The chemical structure of parthenolide

===Phytochemicals and traditional medicine===

Phytochemicals found in feverfew include parthenolide, camphor, and the flavonoids luteolin, and apigenin. Feverfew has been used in traditional medicine, particularly in Europe, where it is mentioned in an herbal monograph as a safe compound.

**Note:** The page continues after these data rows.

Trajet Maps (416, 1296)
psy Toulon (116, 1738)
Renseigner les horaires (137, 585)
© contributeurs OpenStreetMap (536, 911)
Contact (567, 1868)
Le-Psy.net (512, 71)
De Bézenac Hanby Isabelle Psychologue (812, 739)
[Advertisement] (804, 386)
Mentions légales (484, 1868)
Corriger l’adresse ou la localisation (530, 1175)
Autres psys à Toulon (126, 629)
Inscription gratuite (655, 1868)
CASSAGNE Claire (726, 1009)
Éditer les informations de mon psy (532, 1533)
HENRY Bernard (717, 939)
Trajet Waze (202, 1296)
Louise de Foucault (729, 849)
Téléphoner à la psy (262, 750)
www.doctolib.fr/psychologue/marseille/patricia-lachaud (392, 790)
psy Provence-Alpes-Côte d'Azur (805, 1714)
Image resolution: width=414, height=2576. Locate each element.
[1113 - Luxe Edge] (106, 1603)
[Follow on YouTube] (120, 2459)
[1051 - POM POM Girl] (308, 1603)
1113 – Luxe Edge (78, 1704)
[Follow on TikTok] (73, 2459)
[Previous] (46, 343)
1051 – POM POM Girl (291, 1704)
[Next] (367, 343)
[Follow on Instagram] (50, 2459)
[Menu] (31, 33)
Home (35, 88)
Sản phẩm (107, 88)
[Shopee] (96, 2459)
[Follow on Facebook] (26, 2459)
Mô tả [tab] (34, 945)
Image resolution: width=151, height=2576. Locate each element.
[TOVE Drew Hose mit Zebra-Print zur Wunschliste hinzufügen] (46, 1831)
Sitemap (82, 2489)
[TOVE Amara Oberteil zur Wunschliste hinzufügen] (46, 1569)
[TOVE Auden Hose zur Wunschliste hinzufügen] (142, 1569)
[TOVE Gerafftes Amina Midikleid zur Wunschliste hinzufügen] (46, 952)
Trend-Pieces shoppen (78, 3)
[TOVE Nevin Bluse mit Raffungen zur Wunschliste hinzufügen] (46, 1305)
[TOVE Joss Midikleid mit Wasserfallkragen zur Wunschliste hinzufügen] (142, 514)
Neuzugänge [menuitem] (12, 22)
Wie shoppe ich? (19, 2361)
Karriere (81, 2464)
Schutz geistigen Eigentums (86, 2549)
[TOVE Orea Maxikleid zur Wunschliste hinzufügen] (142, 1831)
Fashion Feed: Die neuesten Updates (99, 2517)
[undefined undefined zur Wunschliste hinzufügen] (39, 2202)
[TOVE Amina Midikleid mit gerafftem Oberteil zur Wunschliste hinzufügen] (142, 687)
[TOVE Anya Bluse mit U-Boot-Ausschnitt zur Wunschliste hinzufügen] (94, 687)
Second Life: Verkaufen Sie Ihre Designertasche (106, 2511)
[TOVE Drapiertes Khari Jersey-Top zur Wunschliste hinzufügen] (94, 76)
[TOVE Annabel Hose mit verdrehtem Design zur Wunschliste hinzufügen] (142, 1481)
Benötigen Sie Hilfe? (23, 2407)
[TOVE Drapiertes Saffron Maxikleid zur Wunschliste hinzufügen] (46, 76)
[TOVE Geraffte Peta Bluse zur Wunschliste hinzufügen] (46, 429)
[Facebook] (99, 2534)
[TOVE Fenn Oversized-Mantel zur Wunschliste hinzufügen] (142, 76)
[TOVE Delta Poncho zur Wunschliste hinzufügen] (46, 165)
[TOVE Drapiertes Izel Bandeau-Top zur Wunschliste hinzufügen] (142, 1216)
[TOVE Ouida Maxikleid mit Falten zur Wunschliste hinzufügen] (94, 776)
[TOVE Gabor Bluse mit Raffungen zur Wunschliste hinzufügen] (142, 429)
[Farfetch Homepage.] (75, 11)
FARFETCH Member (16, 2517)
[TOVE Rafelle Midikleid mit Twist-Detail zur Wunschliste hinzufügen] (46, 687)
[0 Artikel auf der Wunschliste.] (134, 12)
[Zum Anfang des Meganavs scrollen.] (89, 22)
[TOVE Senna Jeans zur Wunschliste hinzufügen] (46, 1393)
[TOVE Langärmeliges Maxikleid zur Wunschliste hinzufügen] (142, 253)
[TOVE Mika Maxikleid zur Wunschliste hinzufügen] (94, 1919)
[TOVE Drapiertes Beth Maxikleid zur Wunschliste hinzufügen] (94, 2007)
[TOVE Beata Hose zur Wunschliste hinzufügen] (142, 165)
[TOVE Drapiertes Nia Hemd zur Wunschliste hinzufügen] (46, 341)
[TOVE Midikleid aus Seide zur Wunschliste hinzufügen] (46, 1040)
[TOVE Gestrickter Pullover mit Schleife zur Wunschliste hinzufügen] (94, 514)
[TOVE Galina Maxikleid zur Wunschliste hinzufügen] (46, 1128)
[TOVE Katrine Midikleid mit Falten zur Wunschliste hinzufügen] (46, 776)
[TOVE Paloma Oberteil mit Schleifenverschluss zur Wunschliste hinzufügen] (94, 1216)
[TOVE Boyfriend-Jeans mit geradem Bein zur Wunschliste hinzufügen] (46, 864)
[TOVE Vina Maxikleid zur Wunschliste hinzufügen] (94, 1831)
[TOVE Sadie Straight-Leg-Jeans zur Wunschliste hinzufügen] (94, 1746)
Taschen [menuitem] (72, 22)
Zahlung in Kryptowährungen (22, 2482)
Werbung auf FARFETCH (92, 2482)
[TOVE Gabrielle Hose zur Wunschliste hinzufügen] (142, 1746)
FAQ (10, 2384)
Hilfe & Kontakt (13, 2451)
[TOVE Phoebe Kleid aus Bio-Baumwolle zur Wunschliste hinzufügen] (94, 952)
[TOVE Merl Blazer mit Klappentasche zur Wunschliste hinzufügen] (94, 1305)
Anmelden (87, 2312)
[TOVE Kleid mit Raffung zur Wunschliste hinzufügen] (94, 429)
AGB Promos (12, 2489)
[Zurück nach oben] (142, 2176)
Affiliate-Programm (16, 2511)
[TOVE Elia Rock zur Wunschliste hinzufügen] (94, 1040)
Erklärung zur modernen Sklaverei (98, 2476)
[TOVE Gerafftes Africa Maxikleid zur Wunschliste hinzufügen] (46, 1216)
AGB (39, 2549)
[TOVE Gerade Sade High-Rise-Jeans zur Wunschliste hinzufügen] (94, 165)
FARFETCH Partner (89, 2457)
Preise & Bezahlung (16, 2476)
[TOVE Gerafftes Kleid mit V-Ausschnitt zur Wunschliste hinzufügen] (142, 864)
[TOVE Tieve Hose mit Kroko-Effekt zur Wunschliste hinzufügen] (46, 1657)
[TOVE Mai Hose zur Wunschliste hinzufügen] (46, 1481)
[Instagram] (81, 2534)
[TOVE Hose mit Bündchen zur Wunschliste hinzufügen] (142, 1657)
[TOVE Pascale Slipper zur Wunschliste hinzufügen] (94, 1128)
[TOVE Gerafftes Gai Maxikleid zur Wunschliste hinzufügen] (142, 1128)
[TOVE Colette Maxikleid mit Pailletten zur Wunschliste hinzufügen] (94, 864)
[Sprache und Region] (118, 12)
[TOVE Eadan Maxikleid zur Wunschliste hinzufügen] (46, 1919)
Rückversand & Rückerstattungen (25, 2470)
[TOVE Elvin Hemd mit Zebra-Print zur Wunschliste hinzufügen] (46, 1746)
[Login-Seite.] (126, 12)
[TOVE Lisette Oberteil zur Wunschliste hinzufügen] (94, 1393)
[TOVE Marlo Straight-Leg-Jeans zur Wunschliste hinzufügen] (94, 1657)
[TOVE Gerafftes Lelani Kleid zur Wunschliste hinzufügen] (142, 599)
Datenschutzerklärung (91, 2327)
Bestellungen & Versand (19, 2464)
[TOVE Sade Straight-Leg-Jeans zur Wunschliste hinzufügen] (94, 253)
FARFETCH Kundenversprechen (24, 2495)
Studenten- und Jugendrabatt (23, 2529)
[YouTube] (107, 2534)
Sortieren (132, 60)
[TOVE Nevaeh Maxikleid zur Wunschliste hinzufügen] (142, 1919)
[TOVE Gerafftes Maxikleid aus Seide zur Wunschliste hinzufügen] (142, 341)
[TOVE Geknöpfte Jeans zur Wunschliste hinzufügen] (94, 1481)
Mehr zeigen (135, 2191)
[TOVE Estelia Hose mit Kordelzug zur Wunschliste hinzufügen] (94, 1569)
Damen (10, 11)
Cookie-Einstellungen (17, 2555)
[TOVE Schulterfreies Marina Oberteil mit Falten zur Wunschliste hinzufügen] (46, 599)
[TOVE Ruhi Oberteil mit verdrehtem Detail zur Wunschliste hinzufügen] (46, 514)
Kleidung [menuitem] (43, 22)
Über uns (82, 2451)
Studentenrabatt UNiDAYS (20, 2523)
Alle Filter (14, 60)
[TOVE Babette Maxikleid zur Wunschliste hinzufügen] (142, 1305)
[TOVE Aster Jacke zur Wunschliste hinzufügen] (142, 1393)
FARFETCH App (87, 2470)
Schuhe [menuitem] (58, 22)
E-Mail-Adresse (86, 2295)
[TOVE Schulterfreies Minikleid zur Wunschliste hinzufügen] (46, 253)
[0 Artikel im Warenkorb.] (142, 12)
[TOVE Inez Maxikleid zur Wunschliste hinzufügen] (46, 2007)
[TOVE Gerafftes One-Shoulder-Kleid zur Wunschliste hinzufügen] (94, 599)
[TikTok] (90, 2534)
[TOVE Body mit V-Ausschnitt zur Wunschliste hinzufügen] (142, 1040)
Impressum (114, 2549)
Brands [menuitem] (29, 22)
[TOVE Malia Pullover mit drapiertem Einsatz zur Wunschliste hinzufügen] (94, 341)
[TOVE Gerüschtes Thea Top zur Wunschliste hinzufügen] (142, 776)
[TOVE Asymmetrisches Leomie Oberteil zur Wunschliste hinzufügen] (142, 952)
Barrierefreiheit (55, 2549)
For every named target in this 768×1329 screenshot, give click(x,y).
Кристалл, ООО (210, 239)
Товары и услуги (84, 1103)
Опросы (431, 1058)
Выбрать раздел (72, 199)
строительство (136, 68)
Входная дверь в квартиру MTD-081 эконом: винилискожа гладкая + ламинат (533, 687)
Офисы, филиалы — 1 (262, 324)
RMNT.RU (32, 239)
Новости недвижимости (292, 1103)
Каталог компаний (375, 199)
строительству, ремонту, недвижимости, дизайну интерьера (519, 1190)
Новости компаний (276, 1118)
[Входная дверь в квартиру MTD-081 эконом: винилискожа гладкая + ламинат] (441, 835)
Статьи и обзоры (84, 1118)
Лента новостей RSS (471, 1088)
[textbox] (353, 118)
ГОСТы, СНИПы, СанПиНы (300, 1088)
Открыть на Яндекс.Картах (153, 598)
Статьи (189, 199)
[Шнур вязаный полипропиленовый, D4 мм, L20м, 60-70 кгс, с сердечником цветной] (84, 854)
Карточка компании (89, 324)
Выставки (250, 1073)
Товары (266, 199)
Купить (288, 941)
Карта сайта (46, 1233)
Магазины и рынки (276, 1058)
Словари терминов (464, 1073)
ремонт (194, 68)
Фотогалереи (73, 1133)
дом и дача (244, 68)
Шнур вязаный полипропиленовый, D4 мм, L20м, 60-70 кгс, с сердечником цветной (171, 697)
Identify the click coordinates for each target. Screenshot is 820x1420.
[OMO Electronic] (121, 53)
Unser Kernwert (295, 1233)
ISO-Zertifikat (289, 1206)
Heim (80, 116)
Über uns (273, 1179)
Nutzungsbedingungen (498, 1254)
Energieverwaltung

There is no clinical evidence for its use in treating migraines or any other clinical condition.

===Dietary supplement===
The parthenolide content of commercially available feverfew supplements varies substantially (by more than 40-fold) despite labeling claims of "standardization".

===Adverse effects===
Long-term use of feverfew followed by abrupt discontinuation may induce a withdrawal syndrome featuring rebound headaches and muscle and joint pains. Feverfew may cause allergic reactions in those allergic to the daisy family, including contact dermatitis or swelling and numbness of the mouth. Other side effects have included gastrointestinal upset such as mild nausea, vomiting, abdominal pain, diarrhea, and flatulence, which are, fortunately mild and transient. When the herb is chewed or taken orally it may cause mouth ulcers. Feverfew should not be taken by pregnant women. It may interact with blood thinners and increase the risk of bleeding, and also may interact with a variety of medications metabolized by the liver.

==History and etymology==
The word feverfew possibly derives from a feathery plant known as featherfew.

Although its earliest use is unknown, it was documented in the 1st century CE by the Greek herbalist physician Dioscorides. Much earlier, but less specifically, a text of Hippocrates in the 4th century BCE lists it as useful in treating lesions (On Ulcers 14).